Often analysis of infrastructure and larger human-machine relations, such as in Paul N Edwards’ writing, makes certain assumptions on the link between infrastructures and stability. From this, the constancy of infrastructure has a normalising power in everyday life, and failure and breakdown are revelatory because, in such exceptional conditions, the normally hidden and unacknowledged becomes salient. But what if infrastructure and instability are interwoven, and breakage is not exceptional but constitutive in current practices and culture? Such infrastructures are made through and for instability, mess and precariousness, fully imbricated in processes through which subjectivation happens. In these exception times, when we are more than ever reliant on communication infrastructures, this online discussion will offer a platform (however stable) to discuss their dynamics and fragility.

Speaker Bio

Andrew Goffey is an Associate Professor in Critical Theory and Cultural Studies at the University of Nottingham. He works in grey areas between media, philosophy, science and technology studies and politics; and explores the role of digital technologies, and more specifically, software, in shaping contemporary culture. Past research includes looking at the 'information revolution' in the NHS, a project looking at the globalisation of the mundane aesthetics of the creative and cultural industries, and an ESRC-funded project on the digital commons.
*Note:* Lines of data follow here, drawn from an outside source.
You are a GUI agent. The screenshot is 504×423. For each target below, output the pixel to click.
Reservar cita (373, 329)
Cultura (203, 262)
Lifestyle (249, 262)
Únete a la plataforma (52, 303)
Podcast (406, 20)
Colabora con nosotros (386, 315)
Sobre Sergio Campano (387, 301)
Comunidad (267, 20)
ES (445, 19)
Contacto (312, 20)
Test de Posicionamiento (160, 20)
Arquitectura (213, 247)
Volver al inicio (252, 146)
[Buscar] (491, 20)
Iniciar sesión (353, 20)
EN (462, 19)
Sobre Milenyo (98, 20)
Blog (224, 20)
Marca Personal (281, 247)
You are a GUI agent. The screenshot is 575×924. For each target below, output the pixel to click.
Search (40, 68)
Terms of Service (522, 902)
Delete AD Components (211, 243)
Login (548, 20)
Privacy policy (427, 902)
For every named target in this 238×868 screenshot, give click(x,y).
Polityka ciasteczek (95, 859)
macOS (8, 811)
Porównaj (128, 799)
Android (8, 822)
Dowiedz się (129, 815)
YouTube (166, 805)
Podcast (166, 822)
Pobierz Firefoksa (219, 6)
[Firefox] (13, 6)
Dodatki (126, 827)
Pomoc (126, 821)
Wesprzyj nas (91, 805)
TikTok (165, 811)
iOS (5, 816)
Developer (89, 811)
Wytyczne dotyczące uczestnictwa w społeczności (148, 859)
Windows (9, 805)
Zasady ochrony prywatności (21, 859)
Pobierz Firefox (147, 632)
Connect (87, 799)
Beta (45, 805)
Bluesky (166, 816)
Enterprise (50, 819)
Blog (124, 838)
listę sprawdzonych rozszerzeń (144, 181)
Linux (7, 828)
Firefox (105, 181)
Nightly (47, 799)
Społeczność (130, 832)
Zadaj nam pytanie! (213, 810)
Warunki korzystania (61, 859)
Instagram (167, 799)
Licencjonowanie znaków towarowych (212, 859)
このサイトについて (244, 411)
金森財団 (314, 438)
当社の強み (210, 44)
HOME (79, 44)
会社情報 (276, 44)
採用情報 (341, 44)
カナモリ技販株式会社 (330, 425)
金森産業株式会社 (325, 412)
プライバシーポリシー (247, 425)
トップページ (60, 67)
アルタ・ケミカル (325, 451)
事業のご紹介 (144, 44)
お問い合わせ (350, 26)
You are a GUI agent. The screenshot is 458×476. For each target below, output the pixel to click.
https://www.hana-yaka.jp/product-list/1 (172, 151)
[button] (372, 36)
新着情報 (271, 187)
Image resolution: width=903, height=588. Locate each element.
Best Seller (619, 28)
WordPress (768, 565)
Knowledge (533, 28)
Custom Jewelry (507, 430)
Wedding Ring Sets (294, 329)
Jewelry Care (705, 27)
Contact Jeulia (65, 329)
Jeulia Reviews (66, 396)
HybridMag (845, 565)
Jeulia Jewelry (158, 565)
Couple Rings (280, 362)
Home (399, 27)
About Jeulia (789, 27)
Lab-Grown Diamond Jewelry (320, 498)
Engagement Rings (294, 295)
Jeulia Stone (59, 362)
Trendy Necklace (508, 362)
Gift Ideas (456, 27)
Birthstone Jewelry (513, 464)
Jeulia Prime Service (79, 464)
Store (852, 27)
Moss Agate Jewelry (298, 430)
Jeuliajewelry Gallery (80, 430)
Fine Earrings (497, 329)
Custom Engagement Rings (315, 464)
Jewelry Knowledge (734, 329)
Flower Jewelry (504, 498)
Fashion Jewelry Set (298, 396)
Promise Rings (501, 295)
With Roland Faber, he has edited The Allure of Things, a collection of essays on process and object-oriented approaches to philosophy, including work by Isabelle Stengers and by Graham Harman, amongst others; as well as The Guattari Effect (with Éric Alliez); and co-authored Evil Media with Matthew Fuller. Andrew has also produced a number of valuable translations, including Félix Guattari’s Schizonalytic Cartographies, Isabelle Stengers and Philippe Pignarre’s Capitalist Sorcery, David Lapoujade Powers of Time and Jean-Claude Polack Intimate Utopia.